State accusations also listed a raft of other charges against Developmental Services Assn. and Social Vocational Services homes, including a complaint that in April, 1986, “a client was beaten, placed in a chokehold until he passed out, bound at the hands and ankles with a rope and left out in the garage for several hours.”

At the same home later that year, a staff member allegedly broke the nose and bruised the torso of a client who was not given medical treatment for two days, according to the accusation.

The document charges that staff members in two of the homes, through “lack of training and/or insufficient numbers, were unable to control these (violent) clients.” Marcia Dawson acknowledged that there were about “five incidents of a serious nature” in the Developmental Services Assn. homes in San Mateo but said such things caused a “shock within the agency.”

Edward Dawson argued that all the accusations are “not necessarily true” and denied that a “pattern” of client mistreatment exists in the homes.

* * *

▶ INSTRUCTIONS:
• 1. Reproduce the passage about the state accusations word for word, starting at the words "State accusations also" and stopping after "to the accusation.".
• 2. In the passage about the state accusations, how long did the client whose nose was broken go without medical treatment?
Rely only on the passage about the state accusations.

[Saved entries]
* * *

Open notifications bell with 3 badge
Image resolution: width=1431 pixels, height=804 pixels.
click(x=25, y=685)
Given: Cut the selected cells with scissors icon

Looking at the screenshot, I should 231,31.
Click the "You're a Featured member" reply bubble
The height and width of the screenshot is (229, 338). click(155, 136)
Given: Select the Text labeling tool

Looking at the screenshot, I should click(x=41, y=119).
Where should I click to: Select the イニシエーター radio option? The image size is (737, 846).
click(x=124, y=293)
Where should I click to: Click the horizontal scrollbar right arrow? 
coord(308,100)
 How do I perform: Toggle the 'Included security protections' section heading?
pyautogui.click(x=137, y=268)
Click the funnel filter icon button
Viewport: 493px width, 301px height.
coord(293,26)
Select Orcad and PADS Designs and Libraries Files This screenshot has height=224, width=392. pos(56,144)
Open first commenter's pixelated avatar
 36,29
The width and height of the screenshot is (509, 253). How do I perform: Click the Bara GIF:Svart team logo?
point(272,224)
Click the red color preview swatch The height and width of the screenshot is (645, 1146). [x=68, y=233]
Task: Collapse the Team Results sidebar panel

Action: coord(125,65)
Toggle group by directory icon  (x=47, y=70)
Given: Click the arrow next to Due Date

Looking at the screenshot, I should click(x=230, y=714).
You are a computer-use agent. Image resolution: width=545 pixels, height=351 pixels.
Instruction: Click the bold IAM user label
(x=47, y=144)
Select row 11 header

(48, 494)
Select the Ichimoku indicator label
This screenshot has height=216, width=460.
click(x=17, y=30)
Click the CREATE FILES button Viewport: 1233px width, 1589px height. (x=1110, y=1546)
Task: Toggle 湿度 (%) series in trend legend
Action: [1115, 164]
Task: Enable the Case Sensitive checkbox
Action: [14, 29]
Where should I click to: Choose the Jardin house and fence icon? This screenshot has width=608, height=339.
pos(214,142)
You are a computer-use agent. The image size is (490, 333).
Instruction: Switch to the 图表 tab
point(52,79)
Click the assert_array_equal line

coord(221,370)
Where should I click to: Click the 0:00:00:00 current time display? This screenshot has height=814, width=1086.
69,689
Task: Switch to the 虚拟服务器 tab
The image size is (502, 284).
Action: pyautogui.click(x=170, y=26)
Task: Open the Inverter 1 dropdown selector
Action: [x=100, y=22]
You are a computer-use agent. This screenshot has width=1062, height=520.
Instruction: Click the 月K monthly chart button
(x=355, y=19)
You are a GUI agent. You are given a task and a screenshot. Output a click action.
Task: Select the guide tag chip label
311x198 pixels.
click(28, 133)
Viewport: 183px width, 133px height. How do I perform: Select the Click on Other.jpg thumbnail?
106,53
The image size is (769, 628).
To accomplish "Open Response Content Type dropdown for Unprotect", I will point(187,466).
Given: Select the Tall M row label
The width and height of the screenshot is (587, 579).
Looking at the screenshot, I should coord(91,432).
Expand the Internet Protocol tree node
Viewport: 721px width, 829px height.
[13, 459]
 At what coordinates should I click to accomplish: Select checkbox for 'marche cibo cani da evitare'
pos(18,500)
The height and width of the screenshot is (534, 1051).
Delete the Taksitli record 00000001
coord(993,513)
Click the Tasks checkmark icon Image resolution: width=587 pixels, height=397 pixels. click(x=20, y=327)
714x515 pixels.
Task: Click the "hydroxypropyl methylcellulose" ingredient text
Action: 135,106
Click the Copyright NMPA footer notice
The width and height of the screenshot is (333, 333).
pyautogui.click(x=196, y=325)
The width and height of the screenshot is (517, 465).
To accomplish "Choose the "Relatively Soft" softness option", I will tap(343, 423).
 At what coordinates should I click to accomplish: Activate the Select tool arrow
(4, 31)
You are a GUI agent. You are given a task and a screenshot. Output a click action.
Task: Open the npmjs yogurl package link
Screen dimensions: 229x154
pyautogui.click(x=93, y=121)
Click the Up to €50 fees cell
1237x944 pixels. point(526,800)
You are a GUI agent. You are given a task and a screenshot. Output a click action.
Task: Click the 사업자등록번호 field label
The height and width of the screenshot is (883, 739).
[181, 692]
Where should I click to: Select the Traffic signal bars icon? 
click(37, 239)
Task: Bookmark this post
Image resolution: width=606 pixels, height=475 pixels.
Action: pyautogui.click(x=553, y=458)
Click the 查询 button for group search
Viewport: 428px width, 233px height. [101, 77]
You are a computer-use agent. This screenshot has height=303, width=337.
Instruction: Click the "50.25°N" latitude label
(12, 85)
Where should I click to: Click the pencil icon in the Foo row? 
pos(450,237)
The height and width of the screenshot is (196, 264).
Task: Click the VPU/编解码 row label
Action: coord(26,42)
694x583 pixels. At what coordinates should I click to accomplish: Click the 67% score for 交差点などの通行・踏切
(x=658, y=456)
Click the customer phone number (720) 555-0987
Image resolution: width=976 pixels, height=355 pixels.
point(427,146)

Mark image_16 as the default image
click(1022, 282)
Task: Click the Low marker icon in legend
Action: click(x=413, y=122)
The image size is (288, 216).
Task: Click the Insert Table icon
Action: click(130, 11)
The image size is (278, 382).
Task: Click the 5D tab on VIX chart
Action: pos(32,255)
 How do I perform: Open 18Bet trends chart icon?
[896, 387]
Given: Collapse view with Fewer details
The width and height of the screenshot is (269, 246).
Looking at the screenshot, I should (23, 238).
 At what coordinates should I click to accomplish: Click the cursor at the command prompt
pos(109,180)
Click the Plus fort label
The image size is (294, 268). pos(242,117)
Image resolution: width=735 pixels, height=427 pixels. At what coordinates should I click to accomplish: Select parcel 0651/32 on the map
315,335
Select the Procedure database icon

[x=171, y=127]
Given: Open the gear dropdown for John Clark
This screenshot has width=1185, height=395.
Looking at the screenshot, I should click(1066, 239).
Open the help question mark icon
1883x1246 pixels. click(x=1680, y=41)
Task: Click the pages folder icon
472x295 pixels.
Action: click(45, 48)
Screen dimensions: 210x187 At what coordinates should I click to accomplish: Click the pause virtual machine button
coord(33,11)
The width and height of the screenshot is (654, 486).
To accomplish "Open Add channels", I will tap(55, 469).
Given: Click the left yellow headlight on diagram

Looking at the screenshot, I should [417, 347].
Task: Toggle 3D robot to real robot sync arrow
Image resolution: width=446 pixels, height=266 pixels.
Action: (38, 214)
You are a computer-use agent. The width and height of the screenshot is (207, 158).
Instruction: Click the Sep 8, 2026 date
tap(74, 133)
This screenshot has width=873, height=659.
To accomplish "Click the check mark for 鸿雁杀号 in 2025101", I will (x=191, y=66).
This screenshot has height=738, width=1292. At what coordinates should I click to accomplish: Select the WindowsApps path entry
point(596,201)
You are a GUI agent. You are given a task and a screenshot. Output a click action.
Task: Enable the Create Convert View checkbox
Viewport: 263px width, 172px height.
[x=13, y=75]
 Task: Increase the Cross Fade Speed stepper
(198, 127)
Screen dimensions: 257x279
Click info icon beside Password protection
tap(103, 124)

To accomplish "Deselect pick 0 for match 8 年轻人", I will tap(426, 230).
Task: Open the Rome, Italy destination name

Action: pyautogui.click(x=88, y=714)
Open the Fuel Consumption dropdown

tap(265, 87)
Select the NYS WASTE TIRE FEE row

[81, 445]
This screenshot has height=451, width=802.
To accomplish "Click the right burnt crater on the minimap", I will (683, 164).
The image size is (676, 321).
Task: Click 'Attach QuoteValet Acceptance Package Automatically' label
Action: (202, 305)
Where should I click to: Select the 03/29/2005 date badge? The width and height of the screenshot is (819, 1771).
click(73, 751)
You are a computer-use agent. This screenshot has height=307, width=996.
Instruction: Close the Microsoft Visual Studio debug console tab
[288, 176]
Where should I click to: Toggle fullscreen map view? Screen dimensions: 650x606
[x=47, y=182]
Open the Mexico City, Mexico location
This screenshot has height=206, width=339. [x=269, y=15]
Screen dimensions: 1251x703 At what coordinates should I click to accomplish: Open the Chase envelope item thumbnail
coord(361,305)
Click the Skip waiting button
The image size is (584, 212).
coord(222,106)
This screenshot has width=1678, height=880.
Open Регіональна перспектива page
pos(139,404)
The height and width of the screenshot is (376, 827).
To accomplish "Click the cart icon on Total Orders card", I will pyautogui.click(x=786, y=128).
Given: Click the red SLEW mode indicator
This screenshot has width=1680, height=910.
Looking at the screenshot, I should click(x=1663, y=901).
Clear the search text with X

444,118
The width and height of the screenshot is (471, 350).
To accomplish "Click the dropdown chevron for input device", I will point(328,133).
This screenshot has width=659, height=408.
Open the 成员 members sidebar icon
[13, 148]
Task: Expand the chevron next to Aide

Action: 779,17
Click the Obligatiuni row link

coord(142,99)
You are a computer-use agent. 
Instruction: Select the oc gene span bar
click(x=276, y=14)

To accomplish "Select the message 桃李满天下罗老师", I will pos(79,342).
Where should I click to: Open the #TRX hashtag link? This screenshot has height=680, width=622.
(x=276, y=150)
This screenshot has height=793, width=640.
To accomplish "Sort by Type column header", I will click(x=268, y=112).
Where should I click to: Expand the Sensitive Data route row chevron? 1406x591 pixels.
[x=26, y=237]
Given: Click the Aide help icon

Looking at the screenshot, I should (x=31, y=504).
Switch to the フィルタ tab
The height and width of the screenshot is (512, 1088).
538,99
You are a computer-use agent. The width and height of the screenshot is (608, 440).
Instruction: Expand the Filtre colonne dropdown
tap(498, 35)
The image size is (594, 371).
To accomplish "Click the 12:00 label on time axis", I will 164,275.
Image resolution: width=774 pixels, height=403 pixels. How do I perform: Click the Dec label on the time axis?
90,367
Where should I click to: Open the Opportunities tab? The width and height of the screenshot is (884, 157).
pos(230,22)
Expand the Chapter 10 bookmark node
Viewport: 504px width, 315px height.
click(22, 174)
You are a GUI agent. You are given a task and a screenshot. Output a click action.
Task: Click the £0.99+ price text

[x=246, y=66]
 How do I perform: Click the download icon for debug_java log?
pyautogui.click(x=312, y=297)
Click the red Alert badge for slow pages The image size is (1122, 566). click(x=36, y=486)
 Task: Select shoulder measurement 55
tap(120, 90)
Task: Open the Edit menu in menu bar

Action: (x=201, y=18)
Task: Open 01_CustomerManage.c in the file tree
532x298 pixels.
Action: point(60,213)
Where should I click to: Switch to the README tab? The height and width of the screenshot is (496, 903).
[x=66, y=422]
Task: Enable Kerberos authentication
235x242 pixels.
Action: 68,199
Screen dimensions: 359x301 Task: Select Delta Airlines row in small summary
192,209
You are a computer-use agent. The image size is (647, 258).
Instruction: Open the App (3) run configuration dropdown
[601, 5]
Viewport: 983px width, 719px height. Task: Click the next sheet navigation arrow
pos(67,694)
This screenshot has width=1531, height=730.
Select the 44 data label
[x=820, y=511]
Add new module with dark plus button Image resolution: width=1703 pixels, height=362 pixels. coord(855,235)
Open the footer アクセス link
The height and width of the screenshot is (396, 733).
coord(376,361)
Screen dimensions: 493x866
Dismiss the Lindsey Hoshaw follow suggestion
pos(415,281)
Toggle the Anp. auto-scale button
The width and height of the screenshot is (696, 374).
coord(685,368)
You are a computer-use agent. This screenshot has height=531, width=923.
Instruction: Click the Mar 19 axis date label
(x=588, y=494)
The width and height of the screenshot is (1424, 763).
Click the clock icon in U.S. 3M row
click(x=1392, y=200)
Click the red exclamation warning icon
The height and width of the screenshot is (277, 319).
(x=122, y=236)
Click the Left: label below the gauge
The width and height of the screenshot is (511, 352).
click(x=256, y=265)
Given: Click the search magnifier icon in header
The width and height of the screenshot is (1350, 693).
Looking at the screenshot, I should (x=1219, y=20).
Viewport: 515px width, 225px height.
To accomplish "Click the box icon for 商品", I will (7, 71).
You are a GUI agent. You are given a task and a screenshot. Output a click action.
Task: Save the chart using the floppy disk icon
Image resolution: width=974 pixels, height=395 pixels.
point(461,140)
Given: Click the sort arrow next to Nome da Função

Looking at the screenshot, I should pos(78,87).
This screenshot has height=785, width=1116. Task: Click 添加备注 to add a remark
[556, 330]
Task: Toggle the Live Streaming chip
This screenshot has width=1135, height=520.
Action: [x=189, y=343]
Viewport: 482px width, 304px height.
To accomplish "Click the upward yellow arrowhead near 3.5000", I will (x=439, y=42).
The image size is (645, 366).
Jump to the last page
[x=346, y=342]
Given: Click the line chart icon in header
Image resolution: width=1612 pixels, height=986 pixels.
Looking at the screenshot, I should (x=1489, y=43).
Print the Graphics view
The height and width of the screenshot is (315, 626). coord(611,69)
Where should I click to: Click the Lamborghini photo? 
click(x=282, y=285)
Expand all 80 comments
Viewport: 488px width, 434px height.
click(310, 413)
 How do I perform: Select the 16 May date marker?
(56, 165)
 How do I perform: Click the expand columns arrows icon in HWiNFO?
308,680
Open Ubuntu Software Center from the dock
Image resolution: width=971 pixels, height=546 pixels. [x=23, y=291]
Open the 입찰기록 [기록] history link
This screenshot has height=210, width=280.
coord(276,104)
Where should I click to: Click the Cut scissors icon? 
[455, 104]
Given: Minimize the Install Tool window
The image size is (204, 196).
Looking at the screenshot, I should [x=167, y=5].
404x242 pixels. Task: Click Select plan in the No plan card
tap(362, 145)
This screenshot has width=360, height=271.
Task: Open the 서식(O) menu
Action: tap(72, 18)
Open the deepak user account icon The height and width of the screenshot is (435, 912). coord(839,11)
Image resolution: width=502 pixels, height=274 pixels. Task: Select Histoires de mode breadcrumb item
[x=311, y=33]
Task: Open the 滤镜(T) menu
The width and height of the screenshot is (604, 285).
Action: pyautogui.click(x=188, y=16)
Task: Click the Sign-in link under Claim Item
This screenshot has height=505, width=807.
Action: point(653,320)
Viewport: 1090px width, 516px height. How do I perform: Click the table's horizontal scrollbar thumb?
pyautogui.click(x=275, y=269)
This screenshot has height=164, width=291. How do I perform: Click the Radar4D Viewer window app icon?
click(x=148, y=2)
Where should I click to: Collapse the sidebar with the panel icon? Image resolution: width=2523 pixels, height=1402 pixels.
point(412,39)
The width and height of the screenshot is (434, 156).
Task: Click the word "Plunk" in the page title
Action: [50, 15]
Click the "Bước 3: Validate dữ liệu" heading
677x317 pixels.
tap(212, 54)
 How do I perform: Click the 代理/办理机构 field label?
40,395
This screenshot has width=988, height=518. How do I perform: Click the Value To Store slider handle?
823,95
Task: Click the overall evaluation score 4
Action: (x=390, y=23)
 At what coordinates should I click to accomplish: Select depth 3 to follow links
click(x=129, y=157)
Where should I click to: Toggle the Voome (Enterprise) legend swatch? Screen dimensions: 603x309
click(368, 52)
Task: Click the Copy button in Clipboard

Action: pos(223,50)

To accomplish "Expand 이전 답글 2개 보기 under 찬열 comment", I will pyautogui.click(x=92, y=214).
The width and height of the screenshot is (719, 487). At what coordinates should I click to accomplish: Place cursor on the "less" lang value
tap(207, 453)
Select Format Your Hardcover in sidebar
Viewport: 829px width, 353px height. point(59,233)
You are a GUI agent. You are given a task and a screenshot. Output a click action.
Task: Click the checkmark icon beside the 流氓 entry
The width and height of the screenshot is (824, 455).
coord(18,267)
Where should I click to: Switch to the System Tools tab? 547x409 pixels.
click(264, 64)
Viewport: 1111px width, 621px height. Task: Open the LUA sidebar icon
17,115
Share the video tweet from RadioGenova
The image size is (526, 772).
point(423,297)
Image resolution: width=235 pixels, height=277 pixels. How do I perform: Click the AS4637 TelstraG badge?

* * *

▶ TASK-BY-TASK SOLUTIONS:
• 1.
State accusations also listed a raft of other charges against Developmental Services Assn. and Social Vocational Services homes, including a complaint that in April, 1986, “a client was beaten, placed in a chokehold until he passed out, bound at the hands and ankles with a rope and left out in the garage for several hours.”

At the same home later that year, a staff member allegedly broke the nose and bruised the torso of a client who was not given medical treatment for two days, according to the accusation.

• 2. Two days.